▶ _THE TASK_: Among the entries below, can you rewrite every line between the ones holding "Task: Click the Toolbox wrench icon" and "coord(142,716)", inclusive, keeping the requests and multiplying each coordinate in the answers by 2.2, rounded to whole numbers with halves going up?
— BEGIN —
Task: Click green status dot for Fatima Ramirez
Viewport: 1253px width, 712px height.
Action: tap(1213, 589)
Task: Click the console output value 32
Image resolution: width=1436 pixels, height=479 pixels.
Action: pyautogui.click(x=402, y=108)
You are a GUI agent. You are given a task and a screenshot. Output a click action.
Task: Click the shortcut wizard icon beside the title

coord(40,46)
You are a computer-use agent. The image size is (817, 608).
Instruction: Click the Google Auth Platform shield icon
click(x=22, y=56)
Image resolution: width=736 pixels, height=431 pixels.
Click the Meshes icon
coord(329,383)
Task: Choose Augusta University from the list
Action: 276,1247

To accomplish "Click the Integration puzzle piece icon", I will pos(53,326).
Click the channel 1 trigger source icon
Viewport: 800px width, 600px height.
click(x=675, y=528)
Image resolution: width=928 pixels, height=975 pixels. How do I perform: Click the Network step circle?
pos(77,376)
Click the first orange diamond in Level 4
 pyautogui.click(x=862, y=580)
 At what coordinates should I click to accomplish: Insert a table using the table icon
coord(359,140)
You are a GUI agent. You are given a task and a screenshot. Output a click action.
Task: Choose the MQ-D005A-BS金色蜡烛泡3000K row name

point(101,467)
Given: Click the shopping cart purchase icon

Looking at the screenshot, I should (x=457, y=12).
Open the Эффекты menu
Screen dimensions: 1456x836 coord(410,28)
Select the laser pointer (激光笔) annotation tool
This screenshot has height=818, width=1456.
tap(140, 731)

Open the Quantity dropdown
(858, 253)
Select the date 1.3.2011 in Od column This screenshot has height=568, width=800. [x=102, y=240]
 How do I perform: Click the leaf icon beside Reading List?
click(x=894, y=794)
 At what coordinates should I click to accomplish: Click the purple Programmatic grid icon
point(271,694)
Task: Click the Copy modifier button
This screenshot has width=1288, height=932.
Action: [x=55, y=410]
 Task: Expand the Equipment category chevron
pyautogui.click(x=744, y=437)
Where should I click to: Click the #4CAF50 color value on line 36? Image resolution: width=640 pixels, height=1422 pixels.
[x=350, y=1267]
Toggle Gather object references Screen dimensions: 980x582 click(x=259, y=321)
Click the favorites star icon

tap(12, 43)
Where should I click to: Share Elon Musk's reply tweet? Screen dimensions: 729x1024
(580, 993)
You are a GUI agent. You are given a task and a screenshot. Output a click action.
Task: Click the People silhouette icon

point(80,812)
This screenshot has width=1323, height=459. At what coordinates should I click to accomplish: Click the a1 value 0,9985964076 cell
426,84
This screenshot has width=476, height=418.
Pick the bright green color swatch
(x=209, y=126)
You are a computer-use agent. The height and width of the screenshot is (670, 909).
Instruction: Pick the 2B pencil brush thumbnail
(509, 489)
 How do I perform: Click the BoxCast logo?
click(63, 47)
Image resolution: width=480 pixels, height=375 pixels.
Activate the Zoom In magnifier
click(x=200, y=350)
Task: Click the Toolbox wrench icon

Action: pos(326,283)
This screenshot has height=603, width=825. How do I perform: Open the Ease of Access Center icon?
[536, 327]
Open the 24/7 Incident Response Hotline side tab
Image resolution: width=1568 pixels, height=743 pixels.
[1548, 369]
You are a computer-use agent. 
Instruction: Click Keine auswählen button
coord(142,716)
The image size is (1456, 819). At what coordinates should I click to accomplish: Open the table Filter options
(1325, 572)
— END —
▶ _FINISHED TASK_:
Task: Click the Toolbox wrench icon

Action: pos(717,623)
This screenshot has height=603, width=825. How do I perform: Open the Ease of Access Center icon?
[1179, 719]
Open the 24/7 Incident Response Hotline side tab
Image resolution: width=1568 pixels, height=743 pixels.
[3406, 812]
You are a computer-use agent. 
Instruction: Click Keine auswählen button
coord(312,1575)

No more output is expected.